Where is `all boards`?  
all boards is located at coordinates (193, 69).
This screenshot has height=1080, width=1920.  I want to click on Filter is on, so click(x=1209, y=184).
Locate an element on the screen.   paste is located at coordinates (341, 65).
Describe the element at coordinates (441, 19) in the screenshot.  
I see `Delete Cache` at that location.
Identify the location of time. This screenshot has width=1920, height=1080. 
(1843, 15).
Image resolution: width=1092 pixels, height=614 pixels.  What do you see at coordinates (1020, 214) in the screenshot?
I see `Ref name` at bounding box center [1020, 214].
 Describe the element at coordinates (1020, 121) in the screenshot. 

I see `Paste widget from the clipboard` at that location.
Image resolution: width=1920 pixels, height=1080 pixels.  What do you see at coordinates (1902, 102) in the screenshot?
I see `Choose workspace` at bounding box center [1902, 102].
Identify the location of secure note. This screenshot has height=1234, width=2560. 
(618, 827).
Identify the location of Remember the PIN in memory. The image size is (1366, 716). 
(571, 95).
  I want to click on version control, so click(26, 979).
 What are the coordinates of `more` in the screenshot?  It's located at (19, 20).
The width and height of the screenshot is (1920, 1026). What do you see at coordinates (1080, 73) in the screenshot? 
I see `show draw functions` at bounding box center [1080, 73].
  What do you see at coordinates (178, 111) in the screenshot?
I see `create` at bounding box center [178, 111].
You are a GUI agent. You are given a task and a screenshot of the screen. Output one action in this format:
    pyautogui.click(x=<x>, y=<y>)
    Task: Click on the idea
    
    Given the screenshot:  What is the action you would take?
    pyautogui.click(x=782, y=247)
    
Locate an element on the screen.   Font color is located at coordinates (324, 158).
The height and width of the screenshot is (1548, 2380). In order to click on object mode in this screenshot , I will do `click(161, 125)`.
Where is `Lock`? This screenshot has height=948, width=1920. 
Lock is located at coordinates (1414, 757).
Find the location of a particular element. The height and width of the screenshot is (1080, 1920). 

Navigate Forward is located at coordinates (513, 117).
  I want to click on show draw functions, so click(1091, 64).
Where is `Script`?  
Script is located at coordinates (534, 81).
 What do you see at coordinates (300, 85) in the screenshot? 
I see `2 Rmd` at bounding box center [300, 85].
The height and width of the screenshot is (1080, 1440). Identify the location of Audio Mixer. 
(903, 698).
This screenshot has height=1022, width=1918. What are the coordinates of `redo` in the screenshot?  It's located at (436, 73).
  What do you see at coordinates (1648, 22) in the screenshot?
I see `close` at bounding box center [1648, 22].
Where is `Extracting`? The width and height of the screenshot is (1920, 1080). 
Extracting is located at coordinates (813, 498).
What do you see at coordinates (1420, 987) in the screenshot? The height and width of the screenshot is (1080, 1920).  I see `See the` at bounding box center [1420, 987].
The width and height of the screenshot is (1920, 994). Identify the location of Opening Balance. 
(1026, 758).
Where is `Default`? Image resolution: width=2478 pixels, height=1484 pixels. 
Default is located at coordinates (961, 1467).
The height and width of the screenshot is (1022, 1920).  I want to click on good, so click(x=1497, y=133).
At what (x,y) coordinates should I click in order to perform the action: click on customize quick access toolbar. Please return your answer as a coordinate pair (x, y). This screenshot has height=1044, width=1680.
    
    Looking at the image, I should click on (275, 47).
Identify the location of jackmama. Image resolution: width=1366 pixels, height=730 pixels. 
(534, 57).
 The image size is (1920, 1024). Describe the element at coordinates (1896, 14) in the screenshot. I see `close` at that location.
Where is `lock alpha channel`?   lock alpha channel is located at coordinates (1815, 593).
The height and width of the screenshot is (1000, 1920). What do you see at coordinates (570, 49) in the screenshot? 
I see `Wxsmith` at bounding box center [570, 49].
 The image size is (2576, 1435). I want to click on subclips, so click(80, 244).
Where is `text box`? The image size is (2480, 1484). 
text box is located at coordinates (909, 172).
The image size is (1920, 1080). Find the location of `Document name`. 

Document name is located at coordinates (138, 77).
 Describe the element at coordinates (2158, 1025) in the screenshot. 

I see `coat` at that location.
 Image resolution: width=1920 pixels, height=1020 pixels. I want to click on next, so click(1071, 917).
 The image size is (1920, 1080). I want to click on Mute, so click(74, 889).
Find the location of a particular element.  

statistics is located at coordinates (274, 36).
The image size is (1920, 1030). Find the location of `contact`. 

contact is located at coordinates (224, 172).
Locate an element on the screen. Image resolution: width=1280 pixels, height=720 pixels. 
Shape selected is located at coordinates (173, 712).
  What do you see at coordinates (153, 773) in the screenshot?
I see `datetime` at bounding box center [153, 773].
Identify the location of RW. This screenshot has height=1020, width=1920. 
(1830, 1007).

- - -

_WHAT TO WORK ON_
Please present all of the material above as a Markdown table with two columns, Row and Text. Put each nonblank line in its own numbered row, and omit blank lines.

_OUTPUT FOR THIS EXERCISE_
| Row | Text |
|---|---|
| 1 | Where is `all boards`?   |
| 2 | all boards is located at coordinates (193, 69). |
| 3 | This screenshot has height=1080, width=1920.  I want to click on Filter is on, so click(x=1209, y=184). |
| 4 | Locate an element on the screen.   paste is located at coordinates (341, 65). |
| 5 | Describe the element at coordinates (441, 19) in the screenshot.   |
| 6 | I see `Delete Cache` at that location. |
| 7 | Identify the location of time. This screenshot has width=1920, height=1080.  |
| 8 | (1843, 15). |
| 9 | Image resolution: width=1092 pixels, height=614 pixels.  What do you see at coordinates (1020, 214) in the screenshot? |
| 10 | I see `Ref name` at bounding box center [1020, 214]. |
| 11 |  Describe the element at coordinates (1020, 121) in the screenshot.  |
| 12 | I see `Paste widget from the clipboard` at that location. |
| 13 | Image resolution: width=1920 pixels, height=1080 pixels.  What do you see at coordinates (1902, 102) in the screenshot? |
| 14 | I see `Choose workspace` at bounding box center [1902, 102]. |
| 15 | Identify the location of secure note. This screenshot has height=1234, width=2560.  |
| 16 | (618, 827). |
| 17 | Identify the location of Remember the PIN in memory. The image size is (1366, 716).  |
| 18 | (571, 95). |
| 19 |   I want to click on version control, so click(26, 979). |
| 20 |  What are the coordinates of `more` in the screenshot?  It's located at (19, 20). |
| 21 | The width and height of the screenshot is (1920, 1026). What do you see at coordinates (1080, 73) in the screenshot?  |
| 22 | I see `show draw functions` at bounding box center [1080, 73]. |
| 23 |   What do you see at coordinates (178, 111) in the screenshot? |
| 24 | I see `create` at bounding box center [178, 111]. |
| 25 | You are a GUI agent. You are given a task and a screenshot of the screen. Output one action in this format: |
| 26 |     pyautogui.click(x=<x>, y=<y>) |
| 27 |     Task: Click on the idea |
| 28 |     Given the screenshot:  What is the action you would take? |
| 29 |     pyautogui.click(x=782, y=247) |
| 30 | Locate an element on the screen.   Font color is located at coordinates (324, 158). |
| 31 | The height and width of the screenshot is (1548, 2380). In order to click on object mode in this screenshot , I will do `click(161, 125)`. |
| 32 | Where is `Lock`? This screenshot has height=948, width=1920.  |
| 33 | Lock is located at coordinates (1414, 757). |
| 34 | Find the location of a particular element. The height and width of the screenshot is (1080, 1920).  |
| 35 | Navigate Forward is located at coordinates (513, 117). |
| 36 |   I want to click on show draw functions, so click(1091, 64). |
| 37 | Where is `Script`?   |
| 38 | Script is located at coordinates (534, 81). |
| 39 |  What do you see at coordinates (300, 85) in the screenshot?  |
| 40 | I see `2 Rmd` at bounding box center [300, 85]. |
| 41 | The height and width of the screenshot is (1080, 1440). Identify the location of Audio Mixer.  |
| 42 | (903, 698). |
| 43 | This screenshot has height=1022, width=1918. What are the coordinates of `redo` in the screenshot?  It's located at (436, 73). |
| 44 |   What do you see at coordinates (1648, 22) in the screenshot? |
| 45 | I see `close` at bounding box center [1648, 22]. |
| 46 | Where is `Extracting`? The width and height of the screenshot is (1920, 1080).  |
| 47 | Extracting is located at coordinates (813, 498). |
| 48 | What do you see at coordinates (1420, 987) in the screenshot? The height and width of the screenshot is (1080, 1920).  I see `See the` at bounding box center [1420, 987]. |
| 49 | The width and height of the screenshot is (1920, 994). Identify the location of Opening Balance.  |
| 50 | (1026, 758). |
| 51 | Where is `Default`? Image resolution: width=2478 pixels, height=1484 pixels.  |
| 52 | Default is located at coordinates (961, 1467). |
| 53 | The height and width of the screenshot is (1022, 1920).  I want to click on good, so click(x=1497, y=133). |
| 54 | At what (x,y) coordinates should I click in order to perform the action: click on customize quick access toolbar. Please return your answer as a coordinate pair (x, y). This screenshot has height=1044, width=1680. |
| 55 |     Looking at the image, I should click on (275, 47). |
| 56 | Identify the location of jackmama. Image resolution: width=1366 pixels, height=730 pixels.  |
| 57 | (534, 57). |
| 58 |  The image size is (1920, 1024). Describe the element at coordinates (1896, 14) in the screenshot. I see `close` at that location. |
| 59 | Where is `lock alpha channel`?   lock alpha channel is located at coordinates (1815, 593). |
| 60 | The height and width of the screenshot is (1000, 1920). What do you see at coordinates (570, 49) in the screenshot?  |
| 61 | I see `Wxsmith` at bounding box center [570, 49]. |
| 62 |  The image size is (2576, 1435). I want to click on subclips, so click(80, 244). |
| 63 | Where is `text box`? The image size is (2480, 1484).  |
| 64 | text box is located at coordinates (909, 172). |
| 65 | The image size is (1920, 1080). Find the location of `Document name`.  |
| 66 | Document name is located at coordinates (138, 77). |
| 67 |  Describe the element at coordinates (2158, 1025) in the screenshot.  |
| 68 | I see `coat` at that location. |
| 69 |  Image resolution: width=1920 pixels, height=1020 pixels. I want to click on next, so click(1071, 917). |
| 70 |  The image size is (1920, 1080). I want to click on Mute, so click(74, 889). |
| 71 | Find the location of a particular element.   |
| 72 | statistics is located at coordinates (274, 36). |
| 73 | The image size is (1920, 1030). Find the location of `contact`.  |
| 74 | contact is located at coordinates (224, 172). |
| 75 | Locate an element on the screen. Image resolution: width=1280 pixels, height=720 pixels.  |
| 76 | Shape selected is located at coordinates (173, 712). |
| 77 |   What do you see at coordinates (153, 773) in the screenshot? |
| 78 | I see `datetime` at bounding box center [153, 773]. |
| 79 | Identify the location of RW. This screenshot has height=1020, width=1920.  |
| 80 | (1830, 1007). |